Les taxi-motos camerounais associés à la lutte contre Boko Haram

Un regroupement de syndicats de moto-taxi au Cameroun vient de lancer une campagne de vulgarisation des numéros verts auprès des conducteurs de la région de l’Extrême-Nord. L’opération, qui est appelée à s'étendre à l'ensemble du pays, a pour objectif de diffuser les numéros d'urgence des forces de l'ordre, mais aussi de donner quelques astuces de vigilance aux chauffeurs de taxi-moto afin qu'ils participent mieux à la lutte contre le groupe Etat islamique en Afrique de l’Ouest (ex-Boko Haram).

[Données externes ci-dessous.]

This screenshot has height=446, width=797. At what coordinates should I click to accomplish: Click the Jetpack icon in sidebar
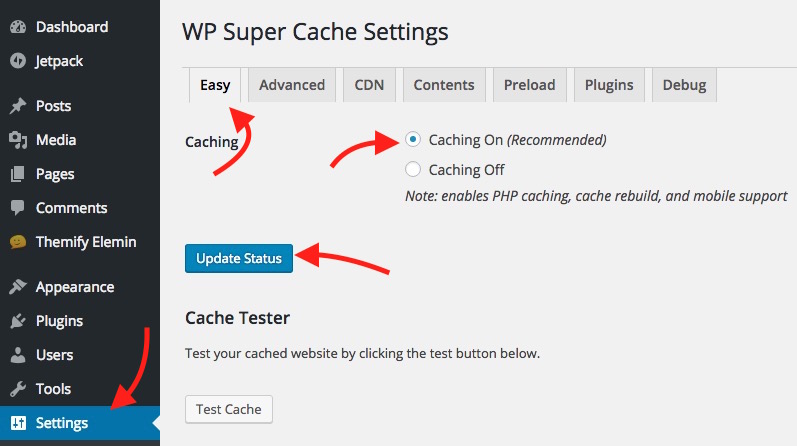pos(17,61)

Le coup d'envoi a été donné dans la ville de Maroua il ya une quinzaine de jours car depuis les attaques de Boko Haram  dans la région, l’activité économique tourne au ralenti.

« Nous avons pensé qu’avec les motos, on peut sensibiliser les citoyens, explique Bertin Mathieu Fodjeu,président national de Moto-citoyens. Nous avons mobilisé au moins 1 500 moto-taxis pour coller des autocollants. Il y a le numéro de la gendarmerie et celui de la police et nous nous sommes déployés dans [la région] parce que c’est l’Extrême-Nord qui a été touché. Tous les conducteurs de motos vont collaborer avec les forces de maintien de l’ordre. »

Les moto-taxis sont aujourd'hui le mode de transport le plus utilisé au Cameroun et la collaboration de leurs conducteurs avec les forces de l'ordre a déjà commencé à porter ses fruits.

Deux millions de conducteurs

« Au Cameroun, poursuit Bertin Mathieu Fodjeu, il y a plus de deux millions de conducteurs taxis. Vous voyez que ce n’est pas facile et dans l’Extrême-Nord, ce sont les moto-taxis qui ont pu dénoncer ces gens-là. Il y a au moins deux [membres de] Boko Haram qui ont été attrapés récemment grâce aux conducteurs de moto-taxis. »

Après le Nord, l’opération devrait arriver bientôt à Douala, avant de s'étendre aux autres villes du pays.